Most of the letters in this first volume are to one of three people: Arthur Greeves, Lewis' "first friend," his father, and his brother Warren. Especially with Arthur, who seems to get the most, the topic is usually books and the ideas contained in them, romance (in the literary sense, not sex, which is treated with a detached voyerism), philosophy, art and music, natural beauty. The "real world" also intrudes (school, war, college, a job) from time to time. Not all of this is interesting to me; often he's talking about subjects I know nothing about, in a way that sheds little light on them.

But from an early age, Lewis has already become a precise and perceptive writer, with wide-ranging curiosity. So while the material is not equally interesting, and some could have been excluded -- are the sexual fantasies of two post-adolescents really our business? -- I am finding it intermittently interesting to look behind the screen, and grapple with this new motherload of unsifted Lewisiana.
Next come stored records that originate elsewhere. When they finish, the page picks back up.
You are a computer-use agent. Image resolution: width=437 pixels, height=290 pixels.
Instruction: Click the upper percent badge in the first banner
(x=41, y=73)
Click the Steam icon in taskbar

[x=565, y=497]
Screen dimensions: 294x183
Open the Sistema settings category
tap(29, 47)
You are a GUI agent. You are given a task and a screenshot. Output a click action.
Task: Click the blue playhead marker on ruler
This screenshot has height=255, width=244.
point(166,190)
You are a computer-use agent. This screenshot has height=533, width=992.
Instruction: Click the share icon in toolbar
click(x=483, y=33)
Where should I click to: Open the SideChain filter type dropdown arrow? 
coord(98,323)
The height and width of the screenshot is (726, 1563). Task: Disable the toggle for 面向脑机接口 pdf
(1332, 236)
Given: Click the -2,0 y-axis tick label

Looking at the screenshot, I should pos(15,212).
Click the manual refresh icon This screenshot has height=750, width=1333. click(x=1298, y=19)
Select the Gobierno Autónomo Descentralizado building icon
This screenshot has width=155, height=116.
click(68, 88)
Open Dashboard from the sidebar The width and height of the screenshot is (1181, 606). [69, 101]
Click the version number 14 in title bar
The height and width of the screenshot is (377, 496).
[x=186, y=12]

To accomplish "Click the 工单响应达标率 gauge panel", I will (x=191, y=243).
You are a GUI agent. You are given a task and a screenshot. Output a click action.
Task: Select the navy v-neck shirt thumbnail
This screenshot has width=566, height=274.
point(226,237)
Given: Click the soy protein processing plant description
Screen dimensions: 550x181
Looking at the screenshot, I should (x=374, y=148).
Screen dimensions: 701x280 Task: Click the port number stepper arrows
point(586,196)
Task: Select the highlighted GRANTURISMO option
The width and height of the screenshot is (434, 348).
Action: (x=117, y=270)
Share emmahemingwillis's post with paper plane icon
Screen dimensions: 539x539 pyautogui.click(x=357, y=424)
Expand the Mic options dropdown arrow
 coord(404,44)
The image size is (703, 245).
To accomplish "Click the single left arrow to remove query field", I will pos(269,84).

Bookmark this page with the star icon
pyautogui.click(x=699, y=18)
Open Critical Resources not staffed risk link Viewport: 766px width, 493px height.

But I wouldn't recommend volume one to anyone who doesn't (a) have a strong interest in Lewis AND (b) love Western literature. Volume two is broader in scope and correspondents.

While volume two is easier to read right through, I'm not sure I have found the right way to do the first volume yet. Straight reading would be like hacking a road through the Peruvian jungle. I have tried the "island hopping" method of General McCarthur, and the "pick up and read" method of Augustine . . . Compared to volume 2, this one may get more shelf time. But I am glad to have it, and will leaf through it from time to time. The paperbacks and garage sale hand-me-downs on my shelf seem flattered by such gentile company; though perhaps they worry that property taxes will now go up.